Personal information
- Full name: Reginaldo Ramires de Oliveira Albertino
- Date of birth: 25 April 2001 (age 25)
- Place of birth: Olímpia, Brazil
- Height: 1.78 m (5 ft 10 in)
- Position: Forward

Team information
- Current team: Riga FC
- Number: 10

Youth career
- 2016–2017: América-SP
- 2017–2018: Rio Preto
- 2018–2019: América-SP
- 2019–2020: Audax
- 2019: → Fluminense (loan)

Senior career*
- Years: Team / Apps / (Gls)
- 2020–2023: Audax / 3 / (0)
- 2021: → Red Bull Brasil (loan) / 16 / (5)
- 2022: → Ponte Preta (loan) / 5 / (0)
- 2022–2023: → Akritas Chlorakas (loan) / 15 / (3)
- 2023–: Riga FC / 70 / (33)
- 2023–2024: → Riga-2 (loan) / 3 / (0)
- 2023–2024: → FK Auda (loan) / 32 / (23)

= Reginaldo Ramires =

Brazilian footballer (born 2001)

Reginaldo Ramires de Oliveira Albertino (born 25 April 2001) is a Brazilian professional footballer who plays as a forward for the Latvian Higher League club Riga FC.

==Club career==
Ramires is a youth product of the Brazilian clubs América-SP, Rio Preto, and Audax, with a brief loan with the youth side of Fluminense in 2019. In 2020, he began his senior career with Audax, and in 2021, he went on loan with Red Bull Brasil. In January 2022, he was loan out to Ponte Preta where he debuted in the Campeonato Brasileiro Série B.

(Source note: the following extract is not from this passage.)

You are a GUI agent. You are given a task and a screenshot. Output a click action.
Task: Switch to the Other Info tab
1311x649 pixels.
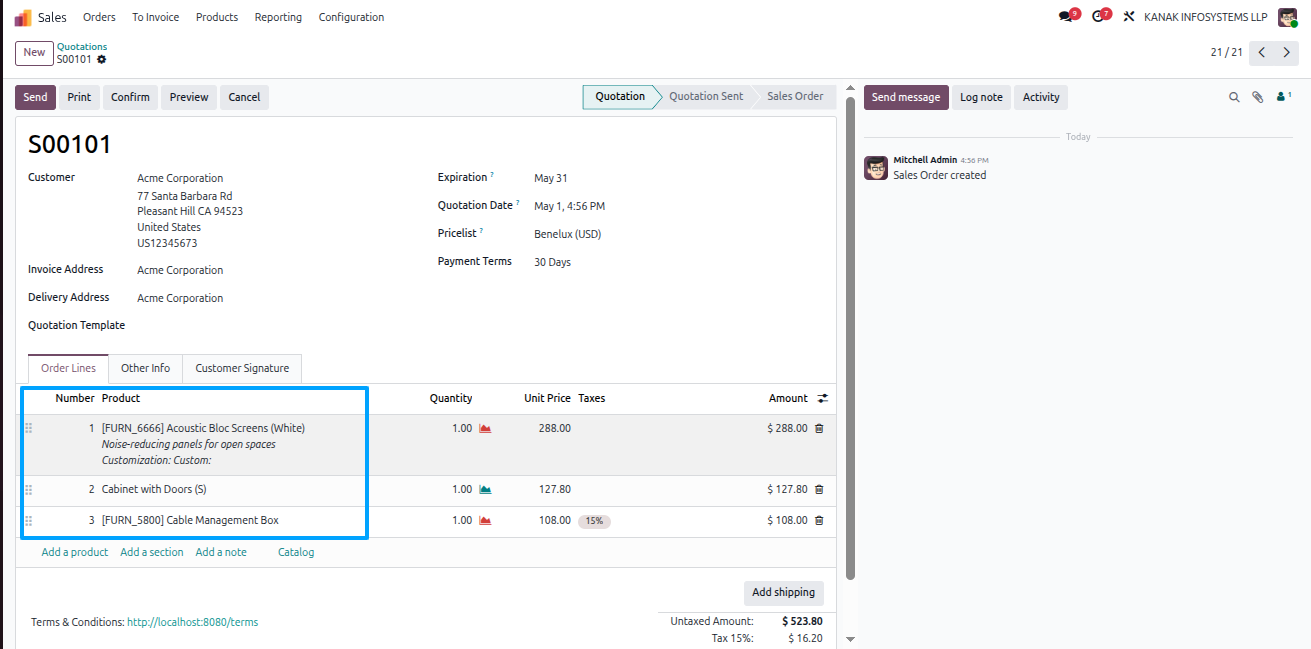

On 12 August 2022, he moved to Cyprus with Akritas Chlorakas on another season-long loan. On 28 February 2023, he moved to the Latvian club Riga FC. After 2 goals in 12 games with Riga, he joined FK Auda on loaned from 2022 until 2023 scoring 25 goals and 4 assists in 35 games. On 30 June 2024, he returned to Riga FC. He was he top scorer of the 2024 Latvian Higher League, and one of the most prolific scorers in Europe in 2024 with 25 goals.